Seven sick people, most of them middle-aged men, scattered across three states. As epidemiology goes, that’s not much to go on.

To track outbreaks of foodborne illness, the “epi” sleuths usually need numerous sick people, preferably concentrated in one or two areas. Larger “clusters” of illnesses greatly improve the chance of figuring out what made everybody sick.

But you go with what you got, says Josh Rounds, a staff epidemiologist at the Minnesota Department of Health in St. Paul.  And just three weeks ago, in mid-February, what the MDH had was three cases of E. coli O157:H7 in Minnesota, three more in neighboring Wisconsin, and one in Michigan. Three of the case patients had been hospitalized.

None of the sick knew each other, nor had they eaten at the same restaurant or church potluck. They live hundreds of miles apart. Yet lab tests showed they had contracted the same strain of E. coli, so they were all contaminated by a single source. Minnesota launched its investigation, and Rounds got the job.

Step One: “Team D,” short for Diarrhea, students in public health studies at nearby University of Minnesota, who work part time for the state health department.  Most work in the evenings, working the  phones, interviewing people who have been ill.  Each interview follows the same format – a 12 page questionnaire, inquiring what victims ate before they got sick.

Rounds knows that routine. As a student at UM, he worked two years on Team D.

Meanwhile, he also was working with his Wisconsin counterpart — epidemiologist Rachel Kols, who was running a parallel investigation 250 miles away in Madison.

The initial interviews produced several possible leads.  All seven victims had eaten ground beef, Rounds says. E. coli still originates in cows and was once known as the “hamburger disease.”

“But when you looked closely at the details, it didn’t look like ground beef,” Rounds says. “For example, one case ate only privately slaughtered meat — not from the grocery store.”
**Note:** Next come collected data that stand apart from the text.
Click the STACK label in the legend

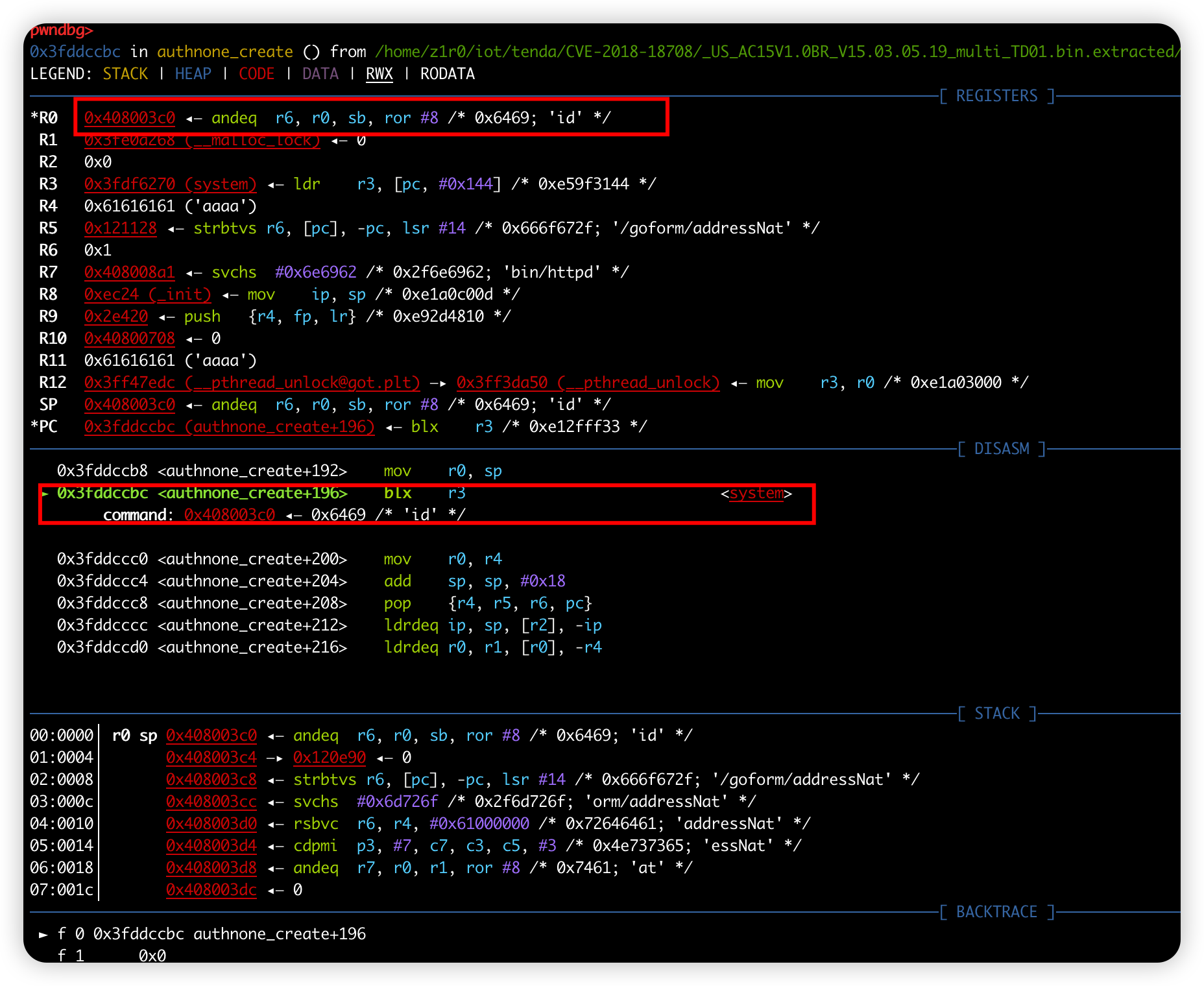coord(125,74)

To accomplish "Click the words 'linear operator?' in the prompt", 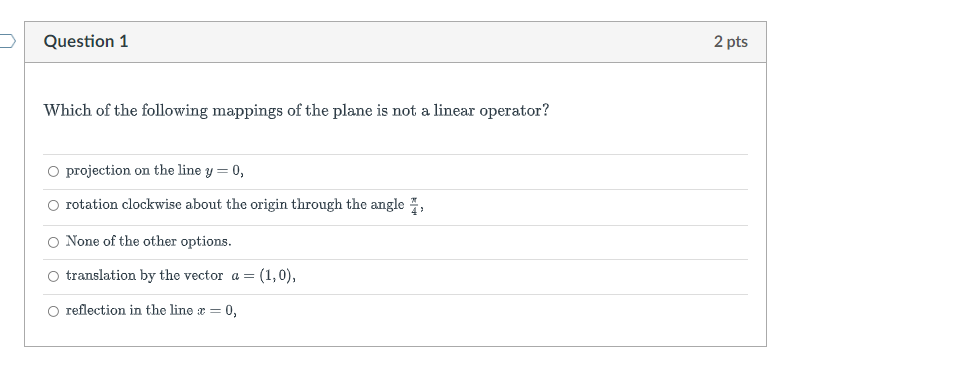I will [491, 111].
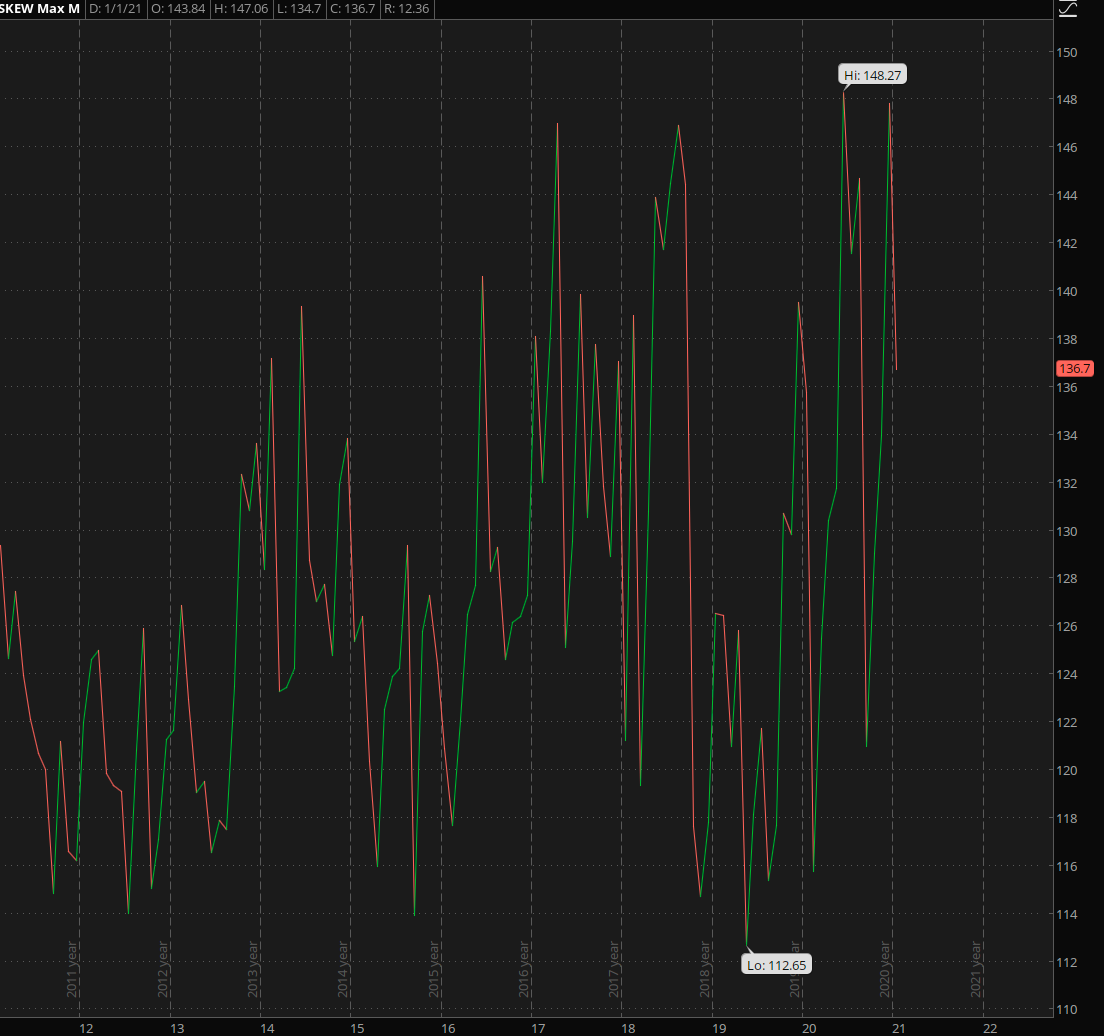Click the range value R: 12.36
This screenshot has height=1036, width=1104.
(408, 9)
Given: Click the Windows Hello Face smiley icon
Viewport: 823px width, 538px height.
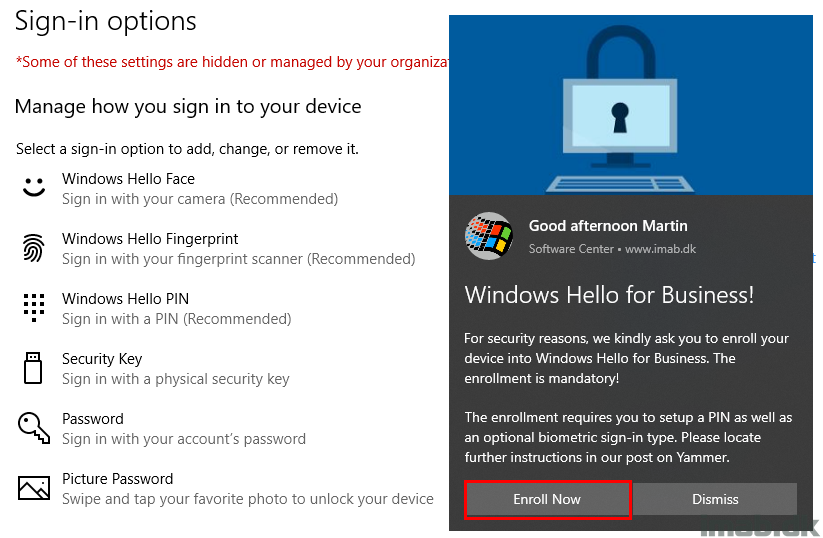Looking at the screenshot, I should click(x=34, y=187).
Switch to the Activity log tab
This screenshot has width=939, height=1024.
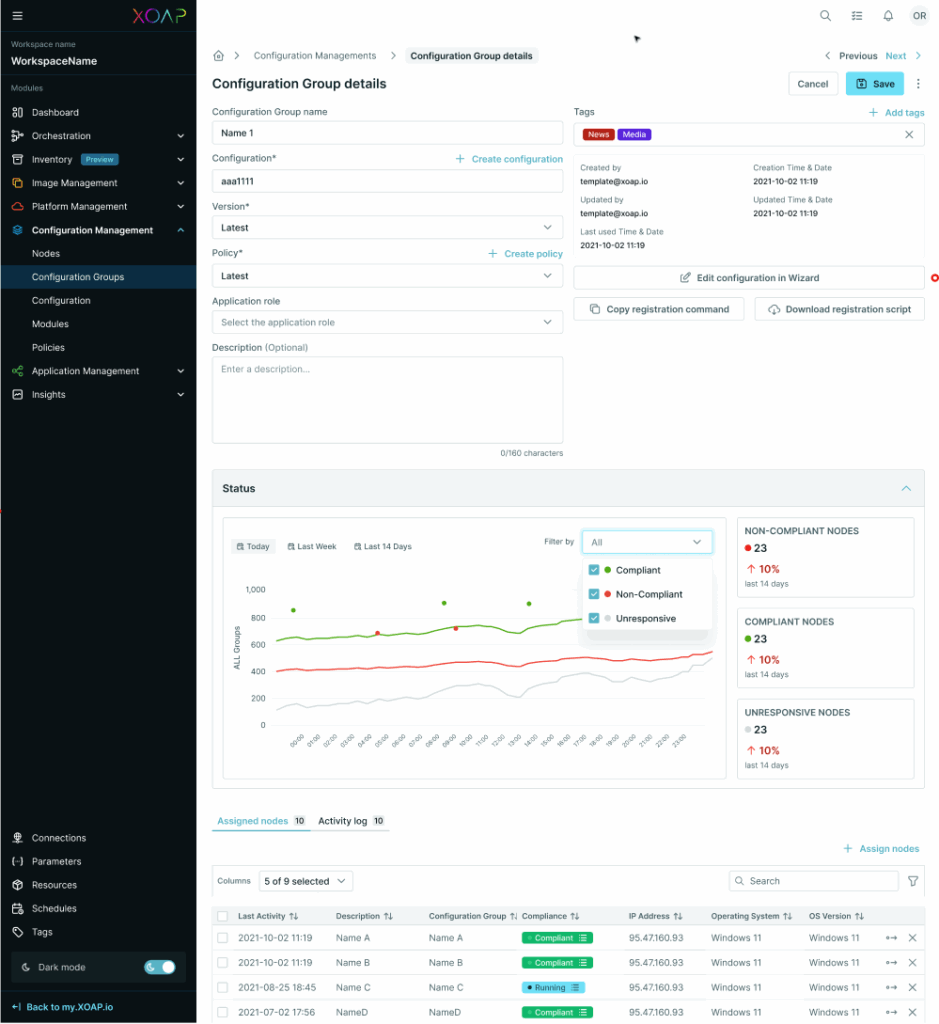(347, 820)
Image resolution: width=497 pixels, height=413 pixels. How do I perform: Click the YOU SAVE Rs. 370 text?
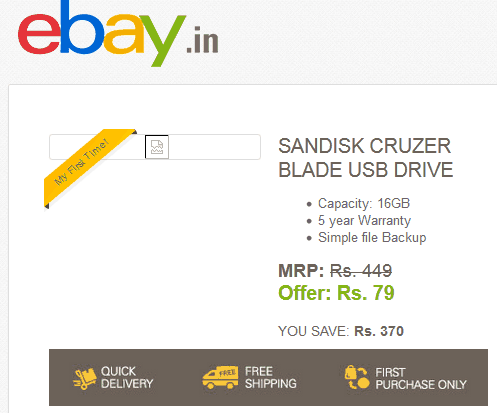pyautogui.click(x=341, y=331)
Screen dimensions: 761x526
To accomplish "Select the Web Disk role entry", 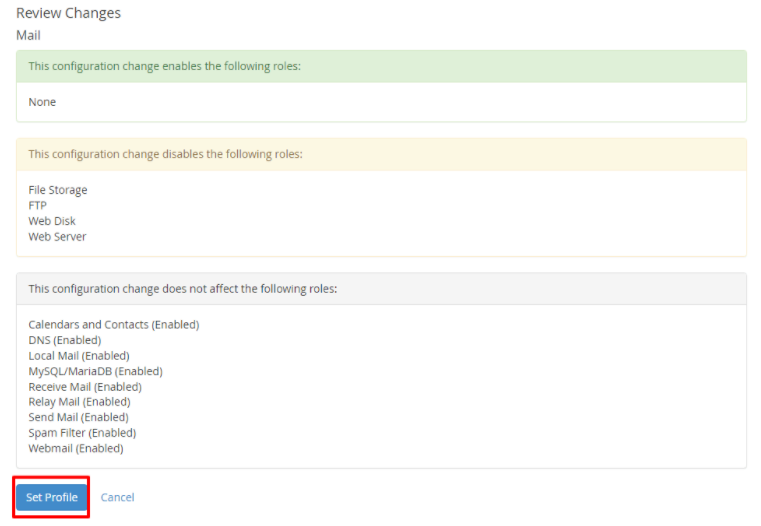I will 52,221.
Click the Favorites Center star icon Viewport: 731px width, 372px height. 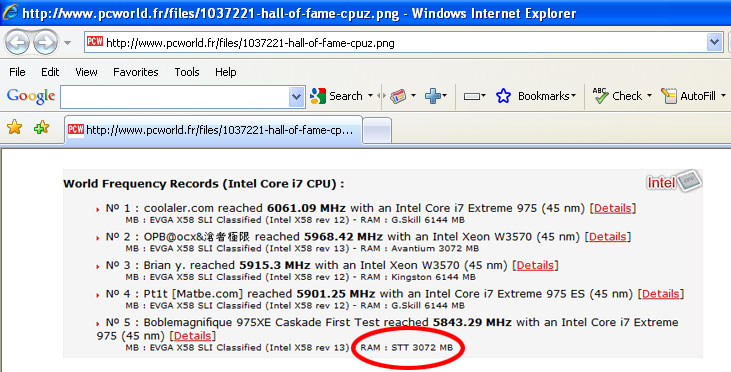point(14,127)
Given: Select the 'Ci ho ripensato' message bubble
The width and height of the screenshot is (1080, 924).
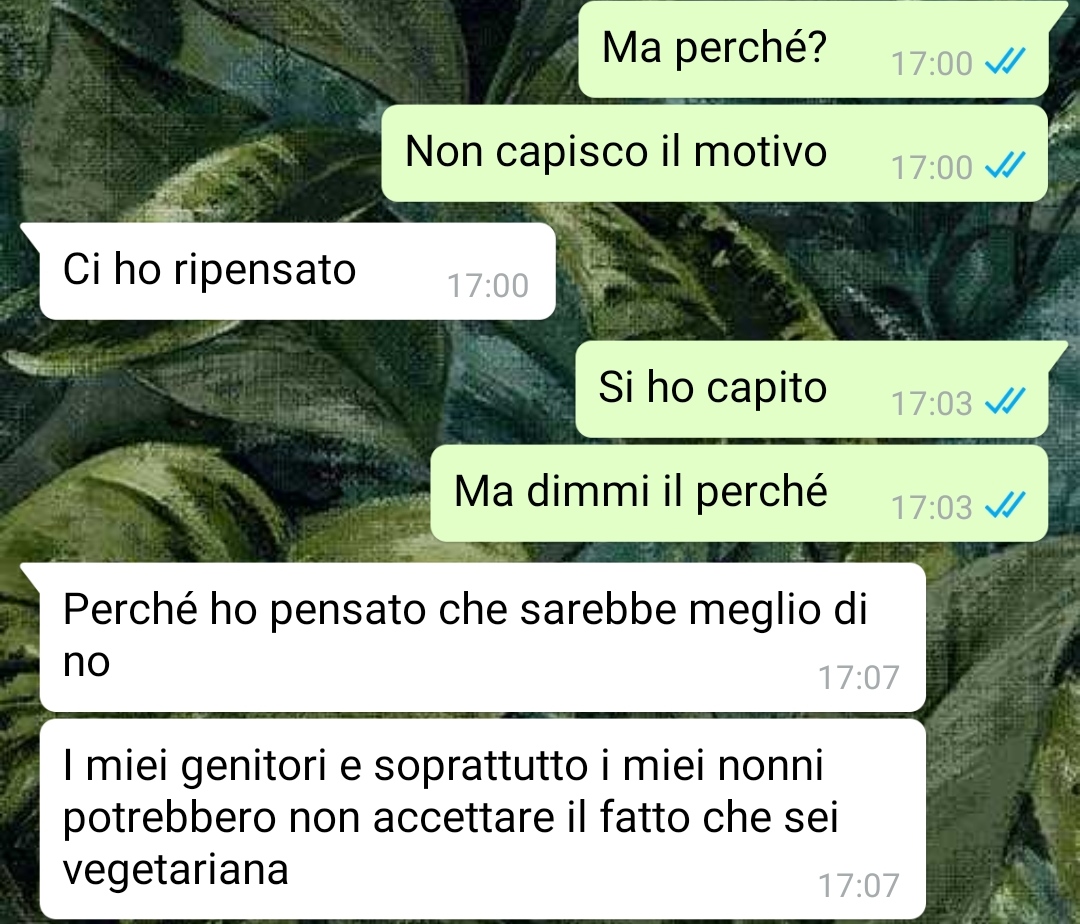Looking at the screenshot, I should (298, 271).
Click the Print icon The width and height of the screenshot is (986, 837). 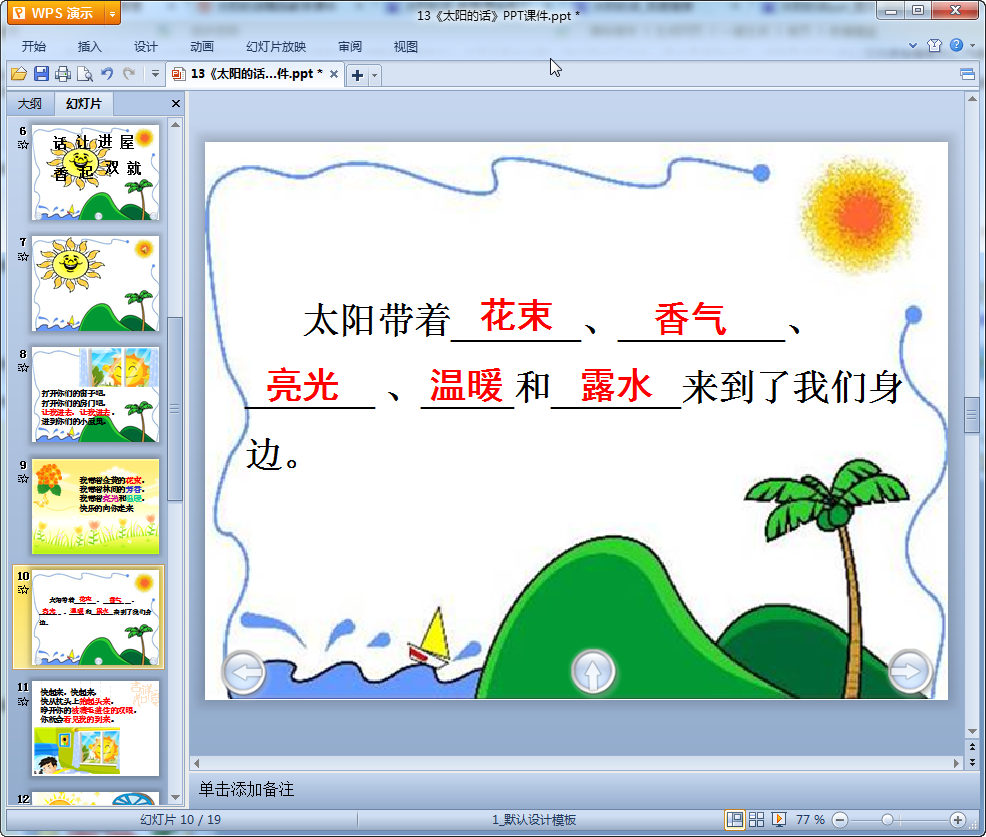pos(63,74)
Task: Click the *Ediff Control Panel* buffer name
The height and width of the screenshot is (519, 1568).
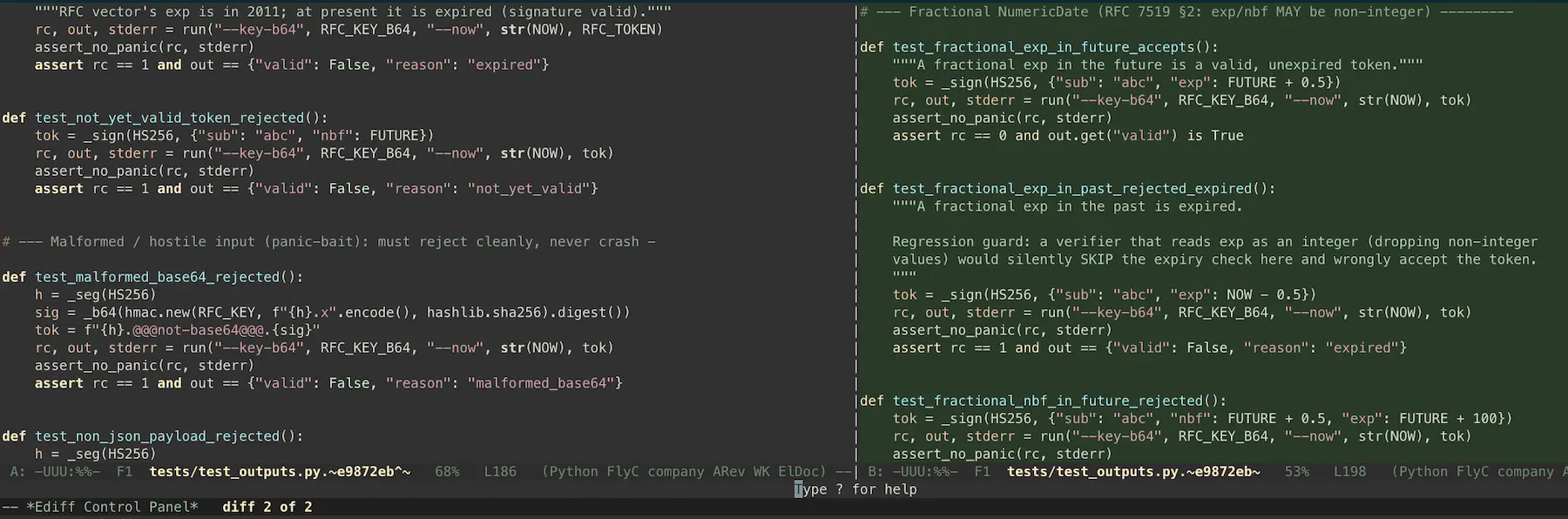Action: pos(112,507)
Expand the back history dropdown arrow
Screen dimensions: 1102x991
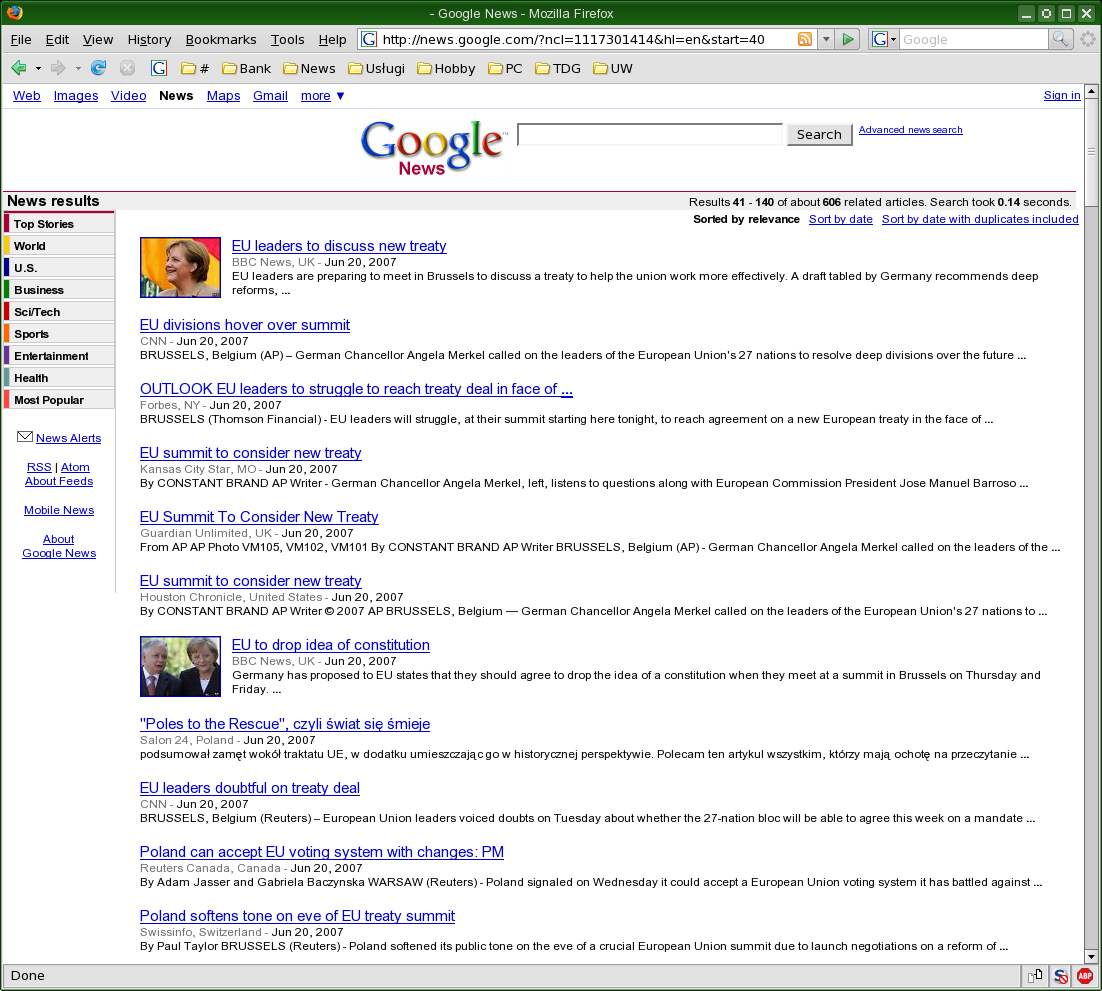[x=38, y=68]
Pork was also a possibility, but that didn’t hold up under further investigation either.  Investigations are largely about “ruling things out,” explains Kirk Smith, foodborne disease supervisor at MDH.

But there was another common denominator — nuts. Six of the seven victims reported they had eaten nuts in the days preceding their illness. And in each case, the nuts were purchased in bulk, scooped from bins at  the supermarket. When epis called the seventh victim back, he recalled that, come to think of it, he had eaten nuts from the local supermarket.

More interviews narrowed the possibility even further. While some had eaten mixed nuts, each of the seven had consumed hazelnuts.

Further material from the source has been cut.